**Task brief**: Restate all the data exactly, so that each line is the same as before.
### Raw data
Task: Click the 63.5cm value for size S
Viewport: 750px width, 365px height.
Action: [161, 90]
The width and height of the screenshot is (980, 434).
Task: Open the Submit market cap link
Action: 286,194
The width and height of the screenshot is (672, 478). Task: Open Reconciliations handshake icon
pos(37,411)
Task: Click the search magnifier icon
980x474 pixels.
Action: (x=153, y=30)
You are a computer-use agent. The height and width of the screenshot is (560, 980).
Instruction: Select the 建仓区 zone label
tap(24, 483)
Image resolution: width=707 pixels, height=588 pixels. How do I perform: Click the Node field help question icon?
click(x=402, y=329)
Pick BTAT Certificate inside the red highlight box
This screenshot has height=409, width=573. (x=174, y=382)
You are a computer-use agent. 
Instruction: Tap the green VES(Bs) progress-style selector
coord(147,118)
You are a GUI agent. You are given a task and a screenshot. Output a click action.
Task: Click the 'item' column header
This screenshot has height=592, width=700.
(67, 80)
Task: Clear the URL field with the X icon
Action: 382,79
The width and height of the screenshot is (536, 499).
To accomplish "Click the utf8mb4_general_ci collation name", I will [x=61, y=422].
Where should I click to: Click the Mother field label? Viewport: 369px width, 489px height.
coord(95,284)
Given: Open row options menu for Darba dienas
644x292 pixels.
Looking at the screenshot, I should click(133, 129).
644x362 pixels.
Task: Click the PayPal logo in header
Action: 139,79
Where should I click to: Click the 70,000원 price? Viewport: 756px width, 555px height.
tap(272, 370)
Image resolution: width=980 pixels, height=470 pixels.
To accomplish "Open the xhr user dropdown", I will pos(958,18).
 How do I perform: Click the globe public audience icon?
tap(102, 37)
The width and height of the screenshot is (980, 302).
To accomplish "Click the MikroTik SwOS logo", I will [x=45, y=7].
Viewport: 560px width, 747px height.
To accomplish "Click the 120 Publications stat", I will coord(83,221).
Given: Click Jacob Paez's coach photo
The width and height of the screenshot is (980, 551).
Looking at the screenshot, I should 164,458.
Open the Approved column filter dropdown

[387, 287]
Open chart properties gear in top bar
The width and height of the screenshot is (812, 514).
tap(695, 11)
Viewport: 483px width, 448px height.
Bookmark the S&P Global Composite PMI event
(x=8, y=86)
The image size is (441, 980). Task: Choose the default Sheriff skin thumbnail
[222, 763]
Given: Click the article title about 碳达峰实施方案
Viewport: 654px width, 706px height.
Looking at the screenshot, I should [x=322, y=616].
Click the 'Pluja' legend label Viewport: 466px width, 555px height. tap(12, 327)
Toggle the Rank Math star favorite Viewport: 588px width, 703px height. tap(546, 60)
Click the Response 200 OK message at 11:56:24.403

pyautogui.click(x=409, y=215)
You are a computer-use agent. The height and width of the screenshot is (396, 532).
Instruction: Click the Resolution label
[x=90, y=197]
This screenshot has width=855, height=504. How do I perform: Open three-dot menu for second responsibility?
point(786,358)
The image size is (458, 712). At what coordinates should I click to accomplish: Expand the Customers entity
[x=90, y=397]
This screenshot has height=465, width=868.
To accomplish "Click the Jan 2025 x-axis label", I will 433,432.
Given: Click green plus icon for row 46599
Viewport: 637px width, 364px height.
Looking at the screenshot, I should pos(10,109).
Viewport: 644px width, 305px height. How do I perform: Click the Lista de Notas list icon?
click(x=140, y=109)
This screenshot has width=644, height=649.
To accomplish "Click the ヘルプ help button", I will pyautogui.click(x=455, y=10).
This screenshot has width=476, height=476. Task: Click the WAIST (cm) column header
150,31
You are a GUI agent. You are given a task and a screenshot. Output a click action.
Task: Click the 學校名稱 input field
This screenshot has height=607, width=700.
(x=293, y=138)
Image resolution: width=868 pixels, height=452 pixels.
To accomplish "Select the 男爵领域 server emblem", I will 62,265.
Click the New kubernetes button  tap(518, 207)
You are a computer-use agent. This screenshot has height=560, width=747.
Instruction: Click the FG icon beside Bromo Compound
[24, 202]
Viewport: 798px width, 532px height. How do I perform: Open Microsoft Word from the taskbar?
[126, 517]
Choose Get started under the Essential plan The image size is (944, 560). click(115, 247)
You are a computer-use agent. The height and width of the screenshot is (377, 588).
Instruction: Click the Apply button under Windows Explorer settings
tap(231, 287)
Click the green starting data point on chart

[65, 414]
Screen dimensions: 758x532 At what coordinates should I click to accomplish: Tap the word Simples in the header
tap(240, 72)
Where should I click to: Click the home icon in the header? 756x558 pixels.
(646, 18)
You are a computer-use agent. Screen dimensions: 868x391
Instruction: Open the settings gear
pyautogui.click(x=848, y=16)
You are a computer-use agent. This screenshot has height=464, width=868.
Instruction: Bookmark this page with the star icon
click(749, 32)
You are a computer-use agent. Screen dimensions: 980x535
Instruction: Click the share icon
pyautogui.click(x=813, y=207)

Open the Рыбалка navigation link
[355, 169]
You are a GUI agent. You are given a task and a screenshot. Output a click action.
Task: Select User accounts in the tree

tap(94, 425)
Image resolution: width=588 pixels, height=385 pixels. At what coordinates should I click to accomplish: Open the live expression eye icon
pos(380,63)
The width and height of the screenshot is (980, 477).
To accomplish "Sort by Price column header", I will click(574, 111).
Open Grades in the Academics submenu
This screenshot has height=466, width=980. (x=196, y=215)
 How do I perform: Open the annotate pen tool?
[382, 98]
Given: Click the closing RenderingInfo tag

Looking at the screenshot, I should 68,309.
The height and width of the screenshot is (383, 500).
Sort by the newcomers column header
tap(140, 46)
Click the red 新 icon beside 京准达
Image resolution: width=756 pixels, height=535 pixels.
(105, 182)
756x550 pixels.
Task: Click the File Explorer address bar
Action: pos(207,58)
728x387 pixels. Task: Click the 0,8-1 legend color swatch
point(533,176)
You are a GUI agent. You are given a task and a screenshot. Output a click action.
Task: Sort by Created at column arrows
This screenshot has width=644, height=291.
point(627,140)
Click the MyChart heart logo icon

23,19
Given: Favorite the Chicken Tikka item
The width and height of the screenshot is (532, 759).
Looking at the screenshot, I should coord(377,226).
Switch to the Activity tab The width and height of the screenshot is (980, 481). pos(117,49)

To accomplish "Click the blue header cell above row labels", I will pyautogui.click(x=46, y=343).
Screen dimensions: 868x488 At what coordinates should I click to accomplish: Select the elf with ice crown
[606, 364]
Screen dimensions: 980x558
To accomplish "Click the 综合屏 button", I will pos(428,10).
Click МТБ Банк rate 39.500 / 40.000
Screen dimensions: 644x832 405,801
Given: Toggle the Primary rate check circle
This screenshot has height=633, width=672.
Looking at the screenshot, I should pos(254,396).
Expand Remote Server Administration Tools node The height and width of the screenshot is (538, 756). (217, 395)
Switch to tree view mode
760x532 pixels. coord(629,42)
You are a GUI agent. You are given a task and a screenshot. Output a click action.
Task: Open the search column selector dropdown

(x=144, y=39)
######
**Expected output**:
Task: Click the 63.5cm value for size S
Viewport: 750px width, 365px height.
Action: [161, 90]
The width and height of the screenshot is (980, 434).
Task: Open the Submit market cap link
Action: 286,194
The width and height of the screenshot is (672, 478). Task: Open Reconciliations handshake icon
pos(37,411)
Task: Click the search magnifier icon
980x474 pixels.
Action: (x=153, y=30)
You are a computer-use agent. The height and width of the screenshot is (560, 980).
Instruction: Select the 建仓区 zone label
tap(24, 483)
Image resolution: width=707 pixels, height=588 pixels. How do I perform: Click the Node field help question icon?
click(x=402, y=329)
Pick BTAT Certificate inside the red highlight box
This screenshot has height=409, width=573. (x=174, y=382)
You are a computer-use agent. 
Instruction: Tap the green VES(Bs) progress-style selector
coord(147,118)
You are a GUI agent. You are given a task and a screenshot. Output a click action.
Task: Click the 'item' column header
This screenshot has height=592, width=700.
(67, 80)
Task: Clear the URL field with the X icon
Action: 382,79
The width and height of the screenshot is (536, 499).
To accomplish "Click the utf8mb4_general_ci collation name", I will [x=61, y=422].
Where should I click to: Click the Mother field label? Viewport: 369px width, 489px height.
coord(95,284)
Given: Open row options menu for Darba dienas
644x292 pixels.
Looking at the screenshot, I should click(133, 129).
644x362 pixels.
Task: Click the PayPal logo in header
Action: 139,79
Where should I click to: Click the 70,000원 price? Viewport: 756px width, 555px height.
tap(272, 370)
Image resolution: width=980 pixels, height=470 pixels.
To accomplish "Open the xhr user dropdown", I will pos(958,18).
 How do I perform: Click the globe public audience icon?
tap(102, 37)
The width and height of the screenshot is (980, 302).
To accomplish "Click the MikroTik SwOS logo", I will [x=45, y=7].
Viewport: 560px width, 747px height.
To accomplish "Click the 120 Publications stat", I will coord(83,221).
Given: Click Jacob Paez's coach photo
The width and height of the screenshot is (980, 551).
Looking at the screenshot, I should 164,458.
Open the Approved column filter dropdown

[387, 287]
Open chart properties gear in top bar
The width and height of the screenshot is (812, 514).
tap(695, 11)
Viewport: 483px width, 448px height.
Bookmark the S&P Global Composite PMI event
(x=8, y=86)
The image size is (441, 980). Task: Choose the default Sheriff skin thumbnail
[222, 763]
Given: Click the article title about 碳达峰实施方案
Viewport: 654px width, 706px height.
Looking at the screenshot, I should [x=322, y=616].
Click the 'Pluja' legend label Viewport: 466px width, 555px height. tap(12, 327)
Toggle the Rank Math star favorite Viewport: 588px width, 703px height. tap(546, 60)
Click the Response 200 OK message at 11:56:24.403

pyautogui.click(x=409, y=215)
You are a computer-use agent. The height and width of the screenshot is (396, 532).
Instruction: Click the Resolution label
[x=90, y=197]
This screenshot has width=855, height=504. How do I perform: Open three-dot menu for second responsibility?
point(786,358)
The image size is (458, 712). At what coordinates should I click to accomplish: Expand the Customers entity
[x=90, y=397]
This screenshot has height=465, width=868.
To accomplish "Click the Jan 2025 x-axis label", I will 433,432.
Given: Click green plus icon for row 46599
Viewport: 637px width, 364px height.
Looking at the screenshot, I should pos(10,109).
Viewport: 644px width, 305px height. How do I perform: Click the Lista de Notas list icon?
click(x=140, y=109)
This screenshot has width=644, height=649.
To accomplish "Click the ヘルプ help button", I will pyautogui.click(x=455, y=10).
This screenshot has width=476, height=476. Task: Click the WAIST (cm) column header
150,31
You are a GUI agent. You are given a task and a screenshot. Output a click action.
Task: Click the 學校名稱 input field
This screenshot has height=607, width=700.
(x=293, y=138)
Image resolution: width=868 pixels, height=452 pixels.
To accomplish "Select the 男爵领域 server emblem", I will 62,265.
Click the New kubernetes button  tap(518, 207)
You are a computer-use agent. This screenshot has height=560, width=747.
Instruction: Click the FG icon beside Bromo Compound
[24, 202]
Viewport: 798px width, 532px height. How do I perform: Open Microsoft Word from the taskbar?
[126, 517]
Choose Get started under the Essential plan The image size is (944, 560). click(115, 247)
You are a computer-use agent. The height and width of the screenshot is (377, 588).
Instruction: Click the Apply button under Windows Explorer settings
tap(231, 287)
Click the green starting data point on chart

[65, 414]
Screen dimensions: 758x532 At what coordinates should I click to accomplish: Tap the word Simples in the header
tap(240, 72)
Where should I click to: Click the home icon in the header? 756x558 pixels.
(646, 18)
You are a computer-use agent. Screen dimensions: 868x391
Instruction: Open the settings gear
pyautogui.click(x=848, y=16)
You are a computer-use agent. This screenshot has height=464, width=868.
Instruction: Bookmark this page with the star icon
click(749, 32)
You are a computer-use agent. Screen dimensions: 980x535
Instruction: Click the share icon
pyautogui.click(x=813, y=207)

Open the Рыбалка navigation link
[355, 169]
You are a GUI agent. You are given a task and a screenshot. Output a click action.
Task: Select User accounts in the tree

tap(94, 425)
Image resolution: width=588 pixels, height=385 pixels. At what coordinates should I click to accomplish: Open the live expression eye icon
pos(380,63)
The width and height of the screenshot is (980, 477).
To accomplish "Sort by Price column header", I will click(574, 111).
Open Grades in the Academics submenu
This screenshot has height=466, width=980. (x=196, y=215)
 How do I perform: Open the annotate pen tool?
[382, 98]
Given: Click the closing RenderingInfo tag

Looking at the screenshot, I should 68,309.
The height and width of the screenshot is (383, 500).
Sort by the newcomers column header
tap(140, 46)
Click the red 新 icon beside 京准达
Image resolution: width=756 pixels, height=535 pixels.
(105, 182)
756x550 pixels.
Task: Click the File Explorer address bar
Action: pos(207,58)
728x387 pixels. Task: Click the 0,8-1 legend color swatch
point(533,176)
You are a GUI agent. You are given a task and a screenshot. Output a click action.
Task: Sort by Created at column arrows
This screenshot has width=644, height=291.
point(627,140)
Click the MyChart heart logo icon

23,19
Given: Favorite the Chicken Tikka item
The width and height of the screenshot is (532, 759).
Looking at the screenshot, I should coord(377,226).
Switch to the Activity tab The width and height of the screenshot is (980, 481). pos(117,49)

To accomplish "Click the blue header cell above row labels", I will pyautogui.click(x=46, y=343).
Screen dimensions: 868x488 At what coordinates should I click to accomplish: Select the elf with ice crown
[606, 364]
Screen dimensions: 980x558
To accomplish "Click the 综合屏 button", I will pos(428,10).
Click МТБ Банк rate 39.500 / 40.000
Screen dimensions: 644x832 405,801
Given: Toggle the Primary rate check circle
This screenshot has height=633, width=672.
Looking at the screenshot, I should pos(254,396).
Expand Remote Server Administration Tools node The height and width of the screenshot is (538, 756). (217, 395)
Switch to tree view mode
760x532 pixels. coord(629,42)
You are a GUI agent. You are given a task and a screenshot. Output a click action.
Task: Open the search column selector dropdown

(x=144, y=39)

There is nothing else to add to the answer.